[DATA EXTRACTS]
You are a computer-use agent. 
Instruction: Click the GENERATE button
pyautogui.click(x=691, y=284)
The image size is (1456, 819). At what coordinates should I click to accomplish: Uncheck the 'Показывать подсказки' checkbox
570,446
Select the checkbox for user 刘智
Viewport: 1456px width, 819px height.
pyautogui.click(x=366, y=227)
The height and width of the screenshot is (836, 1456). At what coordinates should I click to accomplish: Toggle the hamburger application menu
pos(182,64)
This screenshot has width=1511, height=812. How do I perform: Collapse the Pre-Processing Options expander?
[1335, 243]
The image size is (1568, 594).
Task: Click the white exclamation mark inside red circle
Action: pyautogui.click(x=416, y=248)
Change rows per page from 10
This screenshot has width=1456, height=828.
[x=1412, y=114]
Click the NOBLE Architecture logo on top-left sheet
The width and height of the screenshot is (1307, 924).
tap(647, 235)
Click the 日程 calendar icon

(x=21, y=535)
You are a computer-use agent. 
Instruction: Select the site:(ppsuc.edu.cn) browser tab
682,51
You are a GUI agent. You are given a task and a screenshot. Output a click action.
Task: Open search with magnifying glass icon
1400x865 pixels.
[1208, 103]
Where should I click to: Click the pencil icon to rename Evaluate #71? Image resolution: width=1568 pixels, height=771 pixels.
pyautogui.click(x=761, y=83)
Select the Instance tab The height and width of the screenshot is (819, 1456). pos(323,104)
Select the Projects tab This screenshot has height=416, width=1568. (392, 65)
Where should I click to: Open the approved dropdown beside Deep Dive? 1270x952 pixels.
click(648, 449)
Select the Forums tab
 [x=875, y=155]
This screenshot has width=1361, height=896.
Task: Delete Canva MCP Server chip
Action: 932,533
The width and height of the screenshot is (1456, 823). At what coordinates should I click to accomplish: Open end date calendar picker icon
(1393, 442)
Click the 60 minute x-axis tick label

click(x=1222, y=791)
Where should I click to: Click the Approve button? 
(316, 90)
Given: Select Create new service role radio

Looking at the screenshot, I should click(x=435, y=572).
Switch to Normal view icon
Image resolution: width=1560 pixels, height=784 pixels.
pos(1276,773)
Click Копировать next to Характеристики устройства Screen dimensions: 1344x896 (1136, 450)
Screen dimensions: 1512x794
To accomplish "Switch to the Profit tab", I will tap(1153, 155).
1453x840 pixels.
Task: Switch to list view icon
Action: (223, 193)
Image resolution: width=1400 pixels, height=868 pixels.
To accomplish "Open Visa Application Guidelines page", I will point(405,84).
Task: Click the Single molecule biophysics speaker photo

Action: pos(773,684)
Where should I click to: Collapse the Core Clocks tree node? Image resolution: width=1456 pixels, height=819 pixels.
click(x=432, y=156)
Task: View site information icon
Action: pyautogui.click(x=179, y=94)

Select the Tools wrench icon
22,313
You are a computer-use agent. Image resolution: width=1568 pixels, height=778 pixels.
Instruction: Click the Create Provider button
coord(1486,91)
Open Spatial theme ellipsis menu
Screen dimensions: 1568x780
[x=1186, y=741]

[TASK INSTRUCTIONS] Copy out each line of the data that holds the string "agent".

[WRITTEN REPLY]
You are a computer-use agent. 
You are a computer-use agent. 
You are a GUI agent. You are given a task and a screenshot. Output a click action.
You are a computer-use agent. Image resolution: width=1568 pixels, height=778 pixels.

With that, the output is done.